Le pilote Nikolaï Ermolov a dû affronté les affres de la Seconde Guerre mondiale. Tous ses amis le croient mort. Mais sa femme qui ne peut pas croire à sa mort a raison de l'attendre.
"Tous les soldats du front ont envoyé les vers [du poème éponyme de Constantin Simonov] à leur fiancée et le film (culte) raconte l'histoire d'une fille qui attend son homme.
Cela pourrait être banal, c'est fou. Chacun des héros sombre, petit à petit, dans la folie : chez elle, celle de l'attente hallucinée que rien n'entrave, même l'annonce de la mort probable de l'aimé; chez lui, celle de la guerre hallucinante, de l'odeur de la mort. "Le genre, le mélodrame, est plus fort que l'idéologie", juge Naoum Kleiman.

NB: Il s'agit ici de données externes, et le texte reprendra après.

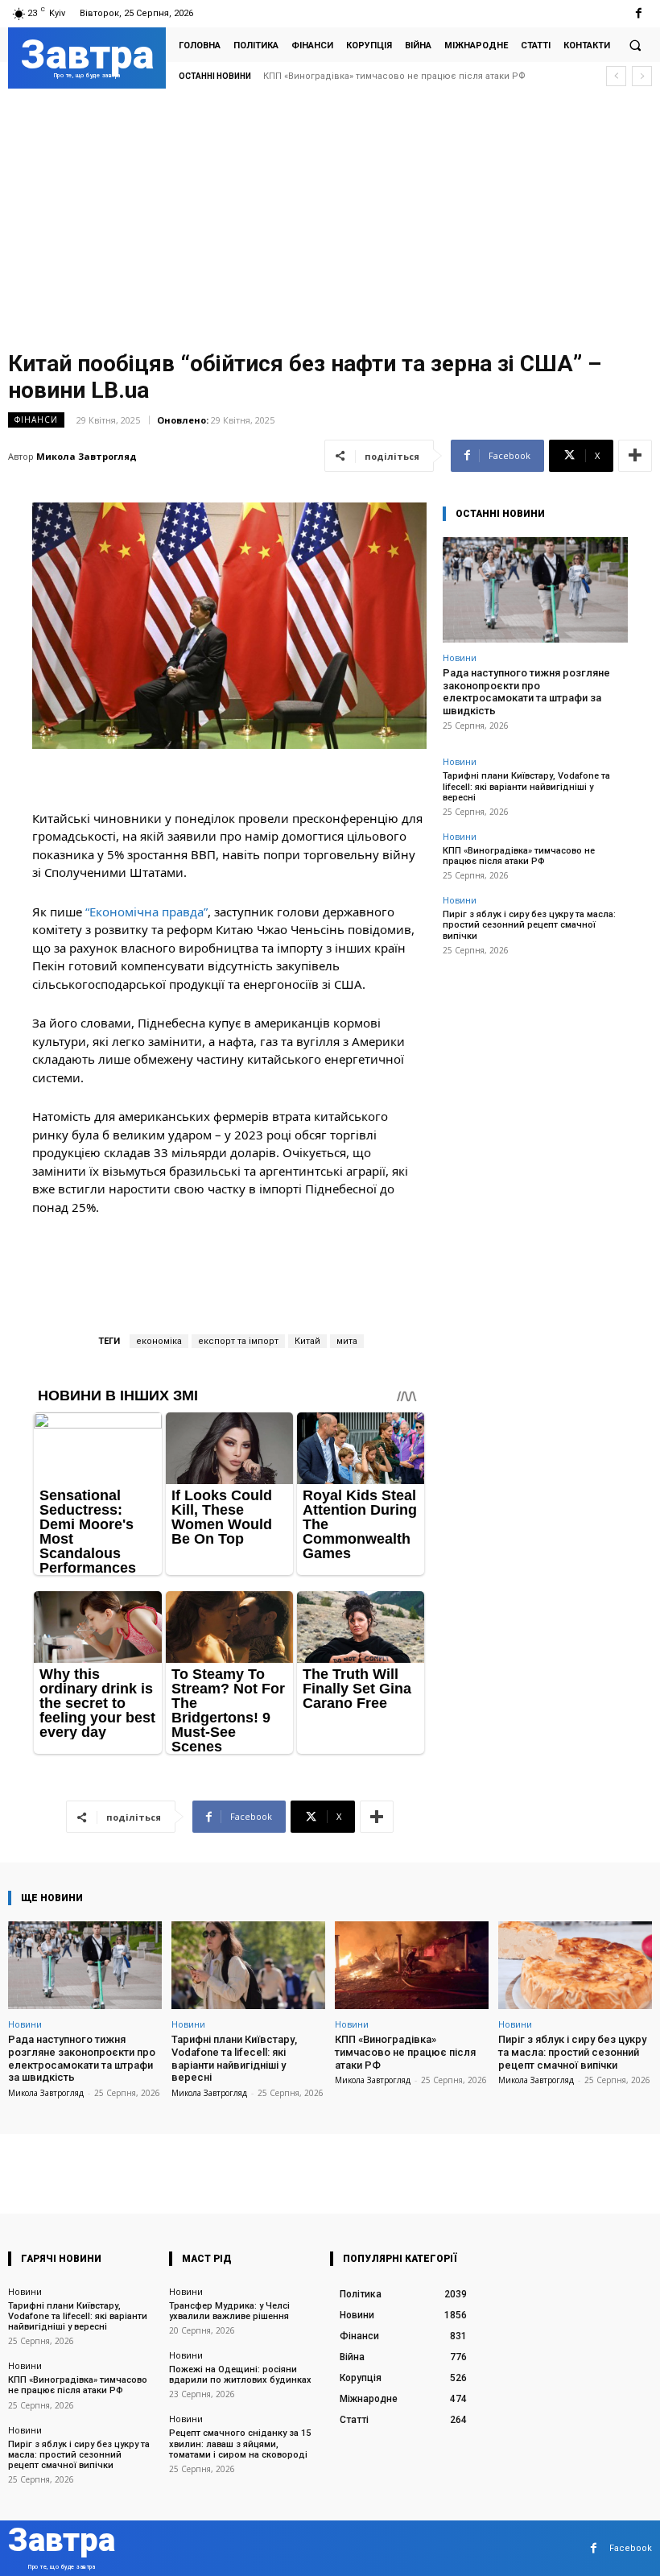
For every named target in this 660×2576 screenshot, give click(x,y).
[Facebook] (639, 13)
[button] (635, 45)
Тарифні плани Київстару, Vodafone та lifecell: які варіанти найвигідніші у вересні (526, 786)
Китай (307, 1341)
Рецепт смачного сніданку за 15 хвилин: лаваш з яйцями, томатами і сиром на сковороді (240, 2443)
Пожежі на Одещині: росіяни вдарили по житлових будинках (240, 2374)
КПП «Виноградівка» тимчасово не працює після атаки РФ (519, 856)
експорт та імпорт (238, 1341)
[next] (642, 76)
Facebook (630, 2548)
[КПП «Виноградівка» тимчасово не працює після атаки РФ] (412, 1965)
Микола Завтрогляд (86, 456)
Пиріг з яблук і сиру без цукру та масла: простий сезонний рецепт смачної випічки (529, 925)
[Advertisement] (330, 223)
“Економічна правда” (146, 911)
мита (346, 1341)
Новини (459, 657)
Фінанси (36, 419)
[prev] (616, 76)
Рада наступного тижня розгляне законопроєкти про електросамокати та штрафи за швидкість (526, 692)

Ce chef d’œuvre est servi par deux grands acteurs, Boris Blimov et Vera Serova. Jean-Pierre Thibaudat, Libération, 2 août 2000
Песня Лизы / La chanson de Liza / Liza's Song
Музыка Николая Крюкова. Слова Константина Симонова. Поёт Валентина Серова
Musique : Nikolaï Krioukov. Paroles : Konstantin Simonov. Chante Valentina Serova
Music: Nikolay Kryukov. Lyrics: Konstantin Simonov. Sings Valentina Serova
Песня Лизы
Сколько б ни было в жизни разлук,
В этот дом я привык приходить.
Я теперь слишком старый твой друг,
Чтоб привычке своей изменить.
Если я из далеких краев
Слишком долго известий не шлю,
Всё равно, значит, жив и здоров,
Просто писем писать не люблю.
55:45 ->58:23
Ты, крылатая песня, cлетай
С ветром буйным в родные края,
Ждет ли парня, как прежде, узнай,
Дорогая подруга моя.
Коль ей грустно, ты сразу поймешь -
Приласкай, за меня обними,
Понапрасну ее не тревожь,
Только в сердце мельком загляни.
Я и сам бы с тобою слетал,
Да с рассветом мне в бой уходить.
Я и сам бы любимой сказал,
Что в разлуке невесело жить.
И поведать о том не боюсь,
Что для нас небольшая беда.
Я ведь скоро с победой вернусь -
Не на час, а навек, навсегда!
La chanson de Liza
Peu importe le nombre de séparations dans la vie,
J’ai pris l’habitude de revenir dans cette maison.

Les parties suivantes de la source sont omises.